*文档摘录*.
------------------------------
解法

这道题可以看作是网络流的一个模型了。我们把棋盘染色成红色和黑色。然后，源点连红色点，最大流限制为红点的点权；黑点全部连到汇点，最大流限制为黑点的点权。答案为点权总和减去最大流。

我们可以尝试理解一下：对于\(m = 1, n = 2\)的情况：

\[ [ x, y ] \]

那么假设\(x\)为黑点，\(y\)为红点，在网络上是这样的：

我们会发现最大流只会留下较小的一项。这样的话，我们可以感性推广到任何情况，大难点权和减掉最小割就行了。

代码

// LOJ6007.cpp
#include <bits/stdc++.h>
using namespace std;
const int MAX_N = 10003, INF = 0x3f3f3f3f;
const int vertical[4] = {0, 1, -1, 0}, hori[4] = {1, 0, 0, -1};
int n, m, sum, head[MAX_N], current, dep[MAX_N], s, t, cur[MAX_N];
int arr[50][50], color, colors[50][50];
struct edge
{
    int to, nxt, weight;
} edges[80010];
void addpath(int src, int dst, int weight)
{
    edges[current].to = dst, edges[current].nxt = head[src];
    edges[current].weight = weight, head[src] = current++;
}
void add(int src, int dst, int weight)
{
    addpath(src, dst, weight);
    addpath(dst, src, 0);
}
bool bfs()
{
    memset(dep, 0, sizeof(dep));
    queue<int> q;
    q.push(s), dep[s] = 1;
    while (!q.empty())
    {
        int u = q.front();
        q.pop();
        for (int i = head[u]; i != -1; i = edges[i].nxt)
            if (edges[i].weight > 0 && dep[edges[i].to] == 0)
            {
                dep[edges[i].to] = dep[u] + 1;
                q.push(edges[i].to);
            }
    }
    return dep[t] != 0;
}
int dfs(int u, int flow)
{
    if (flow == 0 || u == t)
        return flow;
    for (int &i = cur[u]; i != -1; i = edges[i].nxt)
        if (dep[edges[i].to] == dep[u] + 1 && edges[i].weight > 0)
            if (int di = dfs(edges[i].to, min(flow, edges[i].weight)))
            {
                edges[i].weight -= di, edges[i ^ 1].weight += di;
                return di;
            }
    return 0;
}
int dinic()
{
    int ans = 0;
    while (bfs())
    {
        for (int i = 0; i <= t; i++)
            cur[i] = head[i];
        while (int di = dfs(s, INF))
            ans += di;
    }
    return ans;
}
int getPos(int x, int y) { return (x - 1) * m + y; }
int main()
{
    memset(head, -1, sizeof(head));
    scanf("%d%d", &n, &m);
    s = 0, t = n * m + 1;
    for (int i = 1; i <= n; i++)
        for (int j = 1; j <= m; j++)
------------------------------
*数据摘录*.

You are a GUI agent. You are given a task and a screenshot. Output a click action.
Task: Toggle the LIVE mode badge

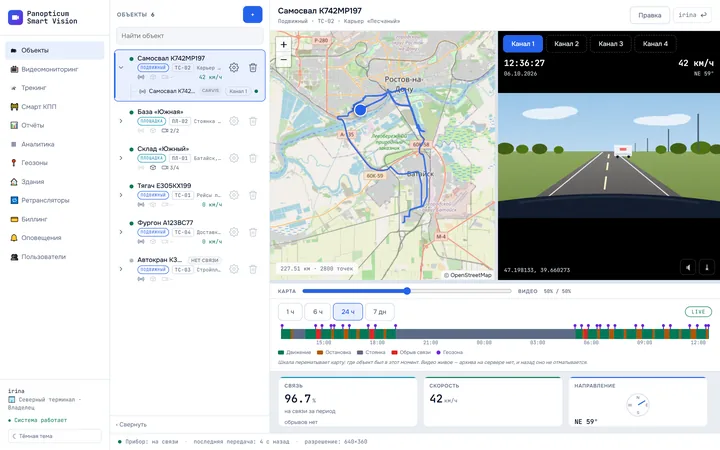[x=698, y=312]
------------------------------
*任务要求*.
1) 请把上面网络流题解中从"if (dep[edges[i].to] == dep[u]"到"while (bfs())"的部分一字不差地抄写出来。
2) 根据上面的网络流题解回答：
(a) 源点连向哪种颜色的点？这些边的最大流限制是多少？
(b) 代码中常量 INF 的值是多少？
(c) 在 main 函数里，汇点 t 被设为什么？
3) 上面的网络流题解为什么说答案是点权总和减去最大流？请用一到三句话说明它给出的理由。

*各题答案*.
1)
if (dep[edges[i].to] == dep[u] + 1 && edges[i].weight > 0)
            if (int di = dfs(edges[i].to, min(flow, edges[i].weight)))
            {
                edges[i].weight -= di, edges[i ^ 1].weight += di;
                return di;
            }
    return 0;
}
int dinic()
{
    int ans = 0;
    while (bfs())

2)
(a) 源点连向红色点，最大流限制为红点的点权。
(b) 0x3f3f3f3f。
(c) n * m + 1。

3) 题解以 m = 1、n = 2 的情况 [x, y] 为例，设 x 为黑点、y 为红点，发现最大流只会留下两者中较小的一项。由此可以感性地推广到任何情况，用点权和减掉最小割即可。